Given text »
⟨

RewriteRule ^.* - [F,L]

# Do not put an [OR] at the end of the list - or a [NC,OR] - or you will ban yourself from your site - and everybody else too!


I find in most cases for me blocking domains are better than by endless list of IP's.

Sample:

# Ukraine (UA)
deny from .ua
deny from 5.248.0.0/16
deny from 31.41.88.0/21
deny from 134.249.0.0/16
deny from 195.242.218.0/23
deny from colocall.net
deny from ddlmega.net
deny from freenet.com.ua
deny from galahost.net
deny from goldentele.com
deny from hostenko.com
deny from imena.ua
deny from ip.net.ua
deny from isphost.com.ua
deny from kiev.ua
deny from kyivstar.net
deny from kyivstar.net.ua
deny from lviv.ua
deny from lan.ua
deny from lan.com.ua
deny from layer6.net
deny from mirohost.net
deny from pautina.ua
deny from shiksabd.com
deny from sovam.net.ua
deny from sovamua.com
deny from steephost.com
deny from steephost.net
deny from sunnet.com.ua
deny from svitonline.com
deny from synapse.net.ua
deny from tapochek.net
deny from thefds.net
deny from triolan.net
deny from uadomen.com
deny from ukrnames.com
deny from ukrservers.com
deny from uaservers.net
deny from ukr.net
deny from ukrindex.com
deny from ukrindex.net
deny from ukrindex.ua
deny from ukrtel.net
deny from ukrtelecom.net
deny from ukrtelecom.com
deny from ukrtelecom.ua
deny from united.net.ua
deny from volia.com
deny from volia.net
deny from xeonn.org


<IfModule mod_setenvif.c>

# Mozilla prior to 4.0
BrowserMatchNoCase ^Mozilla/[0-3] legacy=mozilla

# MSIE prior to 8.0
BrowserMatchNoCase MSIE\D+[0-7]\.[\d.]* legacy=msie

# Firefox prior to 9.0
BrowserMatchNoCase Firefox\D+[0-9]\.[\d.]* legacy=firefox

# Chrome prior to 9.0
BrowserMatchNoCase Chrome\D+[0-9]\.[\d.]* legacy=chrome

# Safari (inc Mobile) prior to 534
BrowserMatchNoCase Safari\D+(?:[0-4]+|\d?53[0-3]\.[\d.]*) legacy=safari

*NOTE: Has Opera Mobile Bug
# Opera prior to 9.80
# BrowserMatchNoCase Opera\D+(?:[0-8][\d.]*|9\.[0-7]) legacy=opera

# Seamonkey prior to 2.6
BrowserMatchNoCase SeaMonkey\D+(?:[01]|2\.[0-5]) legacy=seamonkey

<Limit GET POST PUT>
Order Allow,Deny
Allow from all
Deny from env=legacy
</Limit>
</IfModule>


Anyone else having problems with digitalocean.com sending a ton of bots? I have blocked them for the most part.

⟩

Goal 1 » List every IP address range, in slash notation, that appears in the forum excerpt's Ukraine block list.
The forum excerpt and the records have nothing to do with each other.

Records for this task »
⟨

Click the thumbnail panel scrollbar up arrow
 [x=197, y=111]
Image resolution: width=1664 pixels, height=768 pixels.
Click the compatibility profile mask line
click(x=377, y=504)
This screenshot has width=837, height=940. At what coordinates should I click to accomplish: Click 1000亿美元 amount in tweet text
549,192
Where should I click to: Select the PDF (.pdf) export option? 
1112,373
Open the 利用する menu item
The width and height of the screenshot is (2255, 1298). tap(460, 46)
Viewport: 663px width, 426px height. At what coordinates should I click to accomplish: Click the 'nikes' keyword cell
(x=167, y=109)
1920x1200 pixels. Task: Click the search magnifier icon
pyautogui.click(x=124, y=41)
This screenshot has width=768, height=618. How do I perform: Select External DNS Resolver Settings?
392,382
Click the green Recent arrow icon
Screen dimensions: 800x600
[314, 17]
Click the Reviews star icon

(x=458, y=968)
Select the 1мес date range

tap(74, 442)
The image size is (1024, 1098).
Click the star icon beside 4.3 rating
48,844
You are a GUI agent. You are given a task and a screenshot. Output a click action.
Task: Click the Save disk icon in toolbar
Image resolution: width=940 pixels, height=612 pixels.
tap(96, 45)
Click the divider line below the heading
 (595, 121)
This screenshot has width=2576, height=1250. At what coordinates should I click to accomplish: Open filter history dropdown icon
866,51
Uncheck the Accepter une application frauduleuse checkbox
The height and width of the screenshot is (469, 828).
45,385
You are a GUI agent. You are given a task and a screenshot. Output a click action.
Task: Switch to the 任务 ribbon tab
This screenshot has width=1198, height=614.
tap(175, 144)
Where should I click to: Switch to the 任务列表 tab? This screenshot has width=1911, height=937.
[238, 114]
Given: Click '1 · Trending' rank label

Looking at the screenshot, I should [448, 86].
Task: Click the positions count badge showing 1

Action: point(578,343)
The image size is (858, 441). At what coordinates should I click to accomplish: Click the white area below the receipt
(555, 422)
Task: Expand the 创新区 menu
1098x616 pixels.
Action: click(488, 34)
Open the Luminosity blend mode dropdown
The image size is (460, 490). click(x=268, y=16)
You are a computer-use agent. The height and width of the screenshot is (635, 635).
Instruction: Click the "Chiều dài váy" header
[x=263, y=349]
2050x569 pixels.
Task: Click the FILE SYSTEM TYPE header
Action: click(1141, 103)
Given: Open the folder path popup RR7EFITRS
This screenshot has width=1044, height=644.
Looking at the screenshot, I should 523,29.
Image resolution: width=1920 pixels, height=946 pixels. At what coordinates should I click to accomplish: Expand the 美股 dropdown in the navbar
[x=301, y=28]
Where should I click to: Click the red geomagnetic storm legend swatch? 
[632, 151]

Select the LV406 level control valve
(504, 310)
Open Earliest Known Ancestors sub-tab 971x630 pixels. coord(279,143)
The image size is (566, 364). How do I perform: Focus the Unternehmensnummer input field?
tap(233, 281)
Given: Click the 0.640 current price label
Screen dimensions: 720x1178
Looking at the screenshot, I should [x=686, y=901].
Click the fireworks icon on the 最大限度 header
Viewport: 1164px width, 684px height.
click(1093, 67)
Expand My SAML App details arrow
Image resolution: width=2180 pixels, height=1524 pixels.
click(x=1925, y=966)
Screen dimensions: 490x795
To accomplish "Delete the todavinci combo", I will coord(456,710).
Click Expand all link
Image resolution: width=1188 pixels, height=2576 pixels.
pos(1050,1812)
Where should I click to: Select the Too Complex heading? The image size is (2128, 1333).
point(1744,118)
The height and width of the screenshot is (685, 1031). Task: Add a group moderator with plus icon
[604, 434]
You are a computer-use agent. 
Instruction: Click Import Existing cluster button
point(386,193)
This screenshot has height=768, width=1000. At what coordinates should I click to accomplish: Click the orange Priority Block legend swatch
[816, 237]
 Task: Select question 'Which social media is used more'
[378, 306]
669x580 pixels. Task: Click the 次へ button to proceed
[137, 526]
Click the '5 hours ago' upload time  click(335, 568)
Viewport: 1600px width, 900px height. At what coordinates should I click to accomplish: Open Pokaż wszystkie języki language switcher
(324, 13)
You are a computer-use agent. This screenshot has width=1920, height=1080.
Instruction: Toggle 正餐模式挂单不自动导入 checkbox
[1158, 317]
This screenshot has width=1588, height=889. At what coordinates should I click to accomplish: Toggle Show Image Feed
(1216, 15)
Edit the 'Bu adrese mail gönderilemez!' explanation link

⟩

Goal 2 » Copy out the records from the line with "Open Earliest Known" up to and including the line with "point(1744,118)".

Full output 1 »
5.248.0.0/16
31.41.88.0/21
134.249.0.0/16
195.242.218.0/23

Full output 2 »
Open Earliest Known Ancestors sub-tab 971x630 pixels. coord(279,143)
The image size is (566, 364). How do I perform: Focus the Unternehmensnummer input field?
tap(233, 281)
Given: Click the 0.640 current price label
Screen dimensions: 720x1178
Looking at the screenshot, I should [x=686, y=901].
Click the fireworks icon on the 最大限度 header
Viewport: 1164px width, 684px height.
click(1093, 67)
Expand My SAML App details arrow
Image resolution: width=2180 pixels, height=1524 pixels.
click(x=1925, y=966)
Screen dimensions: 490x795
To accomplish "Delete the todavinci combo", I will coord(456,710).
Click Expand all link
Image resolution: width=1188 pixels, height=2576 pixels.
pos(1050,1812)
Where should I click to: Select the Too Complex heading? The image size is (2128, 1333).
point(1744,118)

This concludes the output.